You were a camera and eyewitness to a golden age -- the rebirth of Paris after the war," New York Times fashion photographer Bill Cunningham once wrote to Virginia Thoren. Thoren passed away on Oct. 27 in Manhattan at the age of 97.

Born to Swedish immigrants in New Jersey, her father a chauffeur and her mother a seamstress, she was recognized at an early age for her accomplished drawings and watercolors.

After a year at St. Lawrence University she transferred to Pratt Institute (which currently houses the Virginia Thoren Collection) to study the arts. Her classes, however, never included photography. Instead, she studied calligraphy, lettering, layout, poster art and location drawing, earning a certificate in advertising design in 1942. Upon graduation, she took a job at Vogue, working with layout, lettering, airbrushing and photostatting.

There she became photographer Toni Frisell's assistant. Frisell, a prominent woman photographer, was noted for developing the "American look." She was also one of the first fashion photographers to go on location.

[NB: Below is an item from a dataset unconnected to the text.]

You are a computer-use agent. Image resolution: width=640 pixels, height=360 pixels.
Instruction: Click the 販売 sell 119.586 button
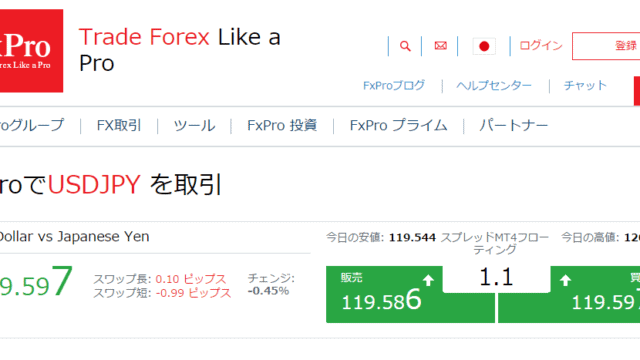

She developed a unique style that used natural light on location, like Frisell, but adding her own sense of design in the set and props.

Although Thoren considered photography too technical a medium, she admired Frisell's realistic stagings and use of natural light, hallmarks of the artist she had been since childhood.

As Patricia Cutright points out in Virginia Thoren: Chasing Beauty -- New York and Paris, her early love of drawing and painting plus her formal training in advertising design formed "a foundation that prepared her for a long and eminently successful career in fashion photography."

And the end of World War II gave her that opportunity. As a representative of Albert Woodley Co., one of the first fashion agencies to re-enter Paris after the war, she was instrumental in reestablishing the fashion business in that city. After six years with Woodley, she decided to move to Paris and freelance for the company with her Rollei and 4x5 Speed Graphic.

When the photographer for the Fall fashion shows failed to make his assignment, she stepped in, photographed the shows and sent her work unattributed to New York where it was published in American and French magazines.

How had she overcome her lack of technical knowledge in an era before autoexposure? She had simply observed in working with other photographers that she could rely on a technical assistant to set the f-stop and aperture. She could focus on the composition.

She developed a unique style that used natural light on location, like Frisell, but adding her own sense of design in the set and props. But she also recognized the importance of putting the model at ease. She said, "I would take whatever they wanted to give," rather than direct the shoot.

But, of course, she had already set the scene.